Exercise prompt
Report each line of the records below that uses the word "agent".

Record set
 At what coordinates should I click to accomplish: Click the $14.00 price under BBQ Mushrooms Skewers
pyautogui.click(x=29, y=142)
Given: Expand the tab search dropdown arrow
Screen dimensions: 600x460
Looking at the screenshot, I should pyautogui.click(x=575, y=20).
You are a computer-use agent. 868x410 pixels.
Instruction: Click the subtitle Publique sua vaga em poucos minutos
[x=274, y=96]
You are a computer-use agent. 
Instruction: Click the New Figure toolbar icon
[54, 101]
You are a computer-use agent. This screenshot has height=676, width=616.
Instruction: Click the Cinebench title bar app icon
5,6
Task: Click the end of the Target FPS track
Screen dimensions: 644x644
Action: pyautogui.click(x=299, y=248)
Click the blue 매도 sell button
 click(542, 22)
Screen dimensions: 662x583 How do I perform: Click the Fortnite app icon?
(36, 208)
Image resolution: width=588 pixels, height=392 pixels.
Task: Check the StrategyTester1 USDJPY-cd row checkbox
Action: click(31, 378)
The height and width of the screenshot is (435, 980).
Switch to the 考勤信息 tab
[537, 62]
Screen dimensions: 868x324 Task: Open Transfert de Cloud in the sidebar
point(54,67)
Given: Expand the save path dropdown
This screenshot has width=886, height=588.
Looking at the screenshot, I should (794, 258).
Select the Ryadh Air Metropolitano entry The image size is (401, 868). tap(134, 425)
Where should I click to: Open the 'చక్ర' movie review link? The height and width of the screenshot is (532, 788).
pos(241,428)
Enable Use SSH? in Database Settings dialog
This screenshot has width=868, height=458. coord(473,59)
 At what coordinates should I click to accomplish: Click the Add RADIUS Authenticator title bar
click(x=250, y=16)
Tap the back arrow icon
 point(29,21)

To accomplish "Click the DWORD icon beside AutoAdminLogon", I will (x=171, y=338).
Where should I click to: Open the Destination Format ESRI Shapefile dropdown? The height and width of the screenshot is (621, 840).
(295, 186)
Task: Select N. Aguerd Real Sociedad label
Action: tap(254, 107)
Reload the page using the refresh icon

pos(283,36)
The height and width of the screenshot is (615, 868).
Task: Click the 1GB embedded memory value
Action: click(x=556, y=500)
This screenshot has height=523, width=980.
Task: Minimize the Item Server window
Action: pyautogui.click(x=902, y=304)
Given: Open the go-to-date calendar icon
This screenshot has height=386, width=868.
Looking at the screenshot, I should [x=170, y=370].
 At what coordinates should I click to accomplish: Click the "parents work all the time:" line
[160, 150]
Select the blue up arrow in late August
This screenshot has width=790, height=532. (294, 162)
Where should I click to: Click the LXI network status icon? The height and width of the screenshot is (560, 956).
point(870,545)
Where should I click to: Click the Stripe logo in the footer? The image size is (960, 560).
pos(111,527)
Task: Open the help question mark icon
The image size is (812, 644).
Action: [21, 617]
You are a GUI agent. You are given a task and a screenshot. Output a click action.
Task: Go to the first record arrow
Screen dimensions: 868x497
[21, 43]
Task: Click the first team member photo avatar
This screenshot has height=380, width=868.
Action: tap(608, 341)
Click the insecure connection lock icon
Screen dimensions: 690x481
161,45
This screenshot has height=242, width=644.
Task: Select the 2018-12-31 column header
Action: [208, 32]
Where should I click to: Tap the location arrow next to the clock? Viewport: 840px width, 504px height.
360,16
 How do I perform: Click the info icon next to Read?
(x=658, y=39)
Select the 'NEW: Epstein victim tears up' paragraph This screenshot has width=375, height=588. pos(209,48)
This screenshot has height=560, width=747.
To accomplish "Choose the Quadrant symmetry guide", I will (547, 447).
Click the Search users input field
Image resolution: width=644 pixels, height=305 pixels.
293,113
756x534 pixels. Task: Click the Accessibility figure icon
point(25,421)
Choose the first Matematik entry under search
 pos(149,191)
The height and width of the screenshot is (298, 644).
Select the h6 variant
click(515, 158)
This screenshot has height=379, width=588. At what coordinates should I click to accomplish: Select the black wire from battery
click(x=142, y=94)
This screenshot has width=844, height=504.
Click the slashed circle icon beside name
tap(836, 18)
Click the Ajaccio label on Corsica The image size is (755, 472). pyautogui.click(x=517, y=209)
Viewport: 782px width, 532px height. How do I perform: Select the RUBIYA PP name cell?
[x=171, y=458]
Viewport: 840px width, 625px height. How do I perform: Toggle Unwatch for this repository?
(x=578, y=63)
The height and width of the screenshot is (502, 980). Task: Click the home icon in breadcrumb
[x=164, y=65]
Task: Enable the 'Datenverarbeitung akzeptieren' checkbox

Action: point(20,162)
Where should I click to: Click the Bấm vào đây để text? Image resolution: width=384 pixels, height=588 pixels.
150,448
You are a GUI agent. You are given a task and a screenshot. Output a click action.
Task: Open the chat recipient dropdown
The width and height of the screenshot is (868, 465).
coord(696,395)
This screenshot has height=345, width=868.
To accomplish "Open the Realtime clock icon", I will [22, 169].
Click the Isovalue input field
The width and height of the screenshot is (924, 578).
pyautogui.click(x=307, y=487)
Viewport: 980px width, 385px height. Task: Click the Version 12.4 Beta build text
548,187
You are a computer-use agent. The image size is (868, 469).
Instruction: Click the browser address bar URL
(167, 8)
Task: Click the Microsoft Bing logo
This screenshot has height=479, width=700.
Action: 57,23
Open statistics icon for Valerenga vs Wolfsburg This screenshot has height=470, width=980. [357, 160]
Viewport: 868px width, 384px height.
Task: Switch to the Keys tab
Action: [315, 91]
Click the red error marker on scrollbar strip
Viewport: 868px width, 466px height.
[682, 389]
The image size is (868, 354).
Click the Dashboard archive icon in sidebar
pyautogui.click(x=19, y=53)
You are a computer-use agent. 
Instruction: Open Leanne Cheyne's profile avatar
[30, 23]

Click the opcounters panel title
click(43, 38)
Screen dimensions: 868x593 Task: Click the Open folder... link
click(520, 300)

Completed exercise
You are a computer-use agent. 868x410 pixels.
You are a computer-use agent. 
You are a computer-use agent. This screenshot has height=676, width=616.
You are a GUI agent. You are given a task and a screenshot. Output a click action.
You are a GUI agent. You are given a task and a screenshot. Output a click action.
You are a computer-use agent. The image size is (868, 469).
You are a computer-use agent. 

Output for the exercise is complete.